Mutations in PIGO (A) PIGO mutations in family A as demonstrated by whole-exome sequencing. Both affected daughters were found to be compound heterozygous for the PIGO mutations c.2869C>T and c.2361dup. The father is heterozygous for c.2361dup, and the mother is heterozygous for c.2869C>T. (B) The affected individual from family B is compound heterozygous for c.2869C>T and c.3069+5G>A. Her mother and healthy brother II-3 are heterozygous only for c.3069+5G>A, and her healthy brother II-2 is heterozygous only for c.2869C>T. (C) The intronic mutation results in an aberrant splicing product of transcript NM_032634, which is missing 215-bp-long exon 9.

Figure 5

PIGO Activity Is Required for Linking GPI-Anchored Substrates to the Cell Membrane (A) PIGO-deficient CHO cells were transiently transfected with human wild-type (dotted lines), p.Thr788Hisfs^∗5 (dashed line), or p.L957F (solid lines) PIGO cDNA expression constructs. Restoration of the levels of CD59 at the cell surface and of uPAR was assessed 2 days later. Wild-type PIGO efficiently restored levels of CD59 at the cell surface and of uPAR, whereas Thr788Hisfs^∗5 PIGO did not restore the level of CD59 at all and the Leu957Phe PIGO induced only very low levels of CD59 and uPAR. The shadowed area indicates an empty-vector transfectant (control). (B) PIGO levels.

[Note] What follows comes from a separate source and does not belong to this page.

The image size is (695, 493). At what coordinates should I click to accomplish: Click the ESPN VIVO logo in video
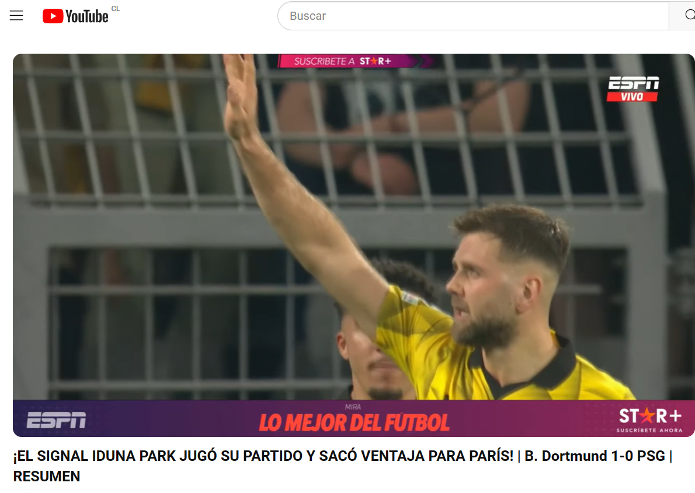[633, 89]
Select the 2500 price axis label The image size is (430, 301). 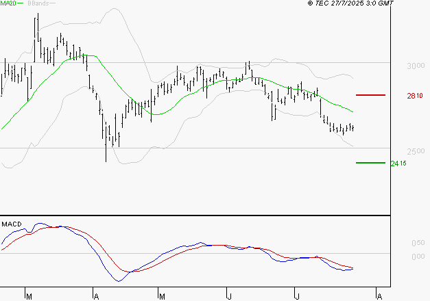click(x=416, y=151)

The level of the truncated Thr788Hisfs^∗5 PIGO (lane 3) was about 2.5× higher than that of wild-type PIGO (lane 2), and the level of Leu957Phe PIGO (lane 4) was slightly lower than that of wild-type PIGO (lane 2). (C) The level of PLAP at the cell surface after cotransfection with PIGO into PIGO-deficient CHO cells. PIGO-deficient CHO cells were transiently transfected with pME HA-PLAP together with pME PIGO (dotted line) or an empty vector (solid line). The level of PLAP at the cell surface was analyzed by fluorescence-activated cell sorting. PLAP activity was measured in culture medium and cell lysates after cotransfection of PLAP and PIGO cDNAs into PIGO-deficient CHO cells. Relative ALP activity was measured in culture medium (black bars) and in cell lysates (dark gray bar) against the total ALP activity in PIGO-restored CHO cells. Restoration of PIGO activity reduces ALP activity in the medium and increases activity at the cell membrane.